What sanctions our thoughts? Rather Who, right? I mean no harm. I’m not at all articulate, so my mother always said. She doesn’t say much now, thank goodness.
Where was I? Sanctions? Sanctions. A political term now because most minds reflect our bodies; wide eyed, no blinking, and only vaguely noting disasters, years in the making, and newsworthy for about thirty minutes. There’s sanction for you; more like mind control, but what do I know?
Could we just get to work, please? I don’t mean sitting down at a desk and dying. I mean getting out there and cutting down trees and underbrush so I can plan a garden. My grandparents, that’s what they used to do. Plan gardens. Flowers, vegetables, fruit trees. It was beautiful. Mother would leave me there while she was ‘busy.’ I begged her not to sell it after Grandpa died, but you couldn’t tell Mother much nor ask for a thing as far as that goes. Mother sold it, and now there is a trailer park there. Grandma died in a nursing home.
Mother made good though, and she died in her bedroom. It was messy. Mother’s death, even so, beats dying in a room with three other comatose old people staring up at the ceiling. I stayed with Grandma all the way. Grandma would wake up and pat my hand once in a while. Then she was gone.
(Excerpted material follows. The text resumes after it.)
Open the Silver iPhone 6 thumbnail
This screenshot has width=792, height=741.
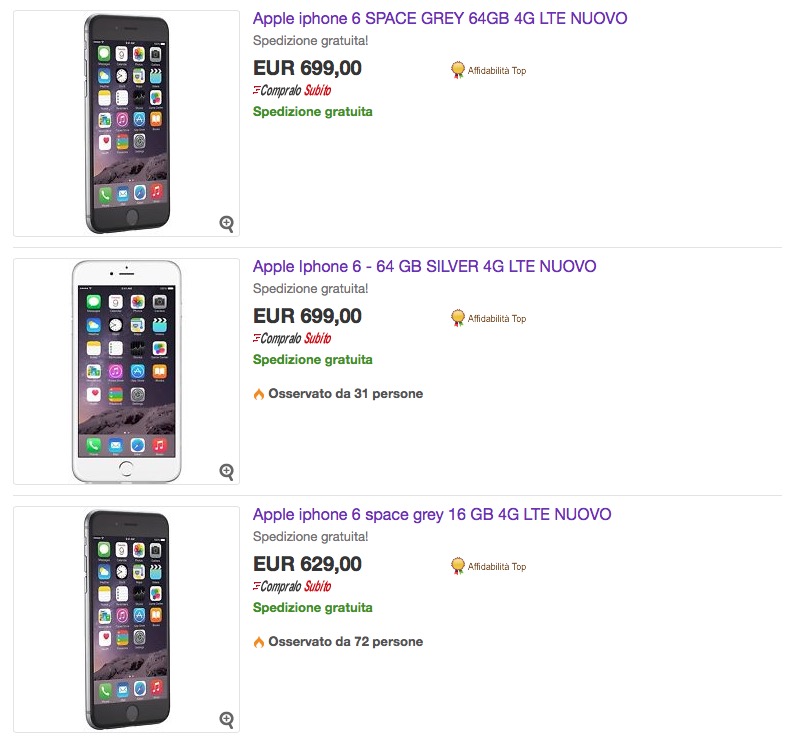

Then so was Mother.
My lawyer said I should sanction my thoughts. I suppose the poor kid is right. I do feel sorry for my lawyer. A young girl. Her hands shake when she is with me. I know she is frightened, not sure why. I mean, there are scarier people in here than me; all tattooed with demons and inverted crosses. Not right at all. My grandparents would be so sad to see them.
She won’t last long, my lawyer. I think she has lasted as long as she has due to pride. A long line of thin and shivering public defenders spending their time paying off law-school debt and defending society’s perpetrators. I picture her graduating from law school, all doe eyed and energetic and then discovering none of us want to be saved. Very disappointing to all concerned. I don’t know, I’m told to sanction my thoughts.
I’ll tell you a secret though, I don’t: I refuse to sanction my thoughts. This sick little society deserves my thoughts. I think about firing squads lately. I’m as sane as the next man. It’s just the next man didn’t have a mother like mine. I know that is no excuse. I’m sure my grandparents would rather I find another garden to tend. I should have, I regret that, the garden, I mean, not my mother.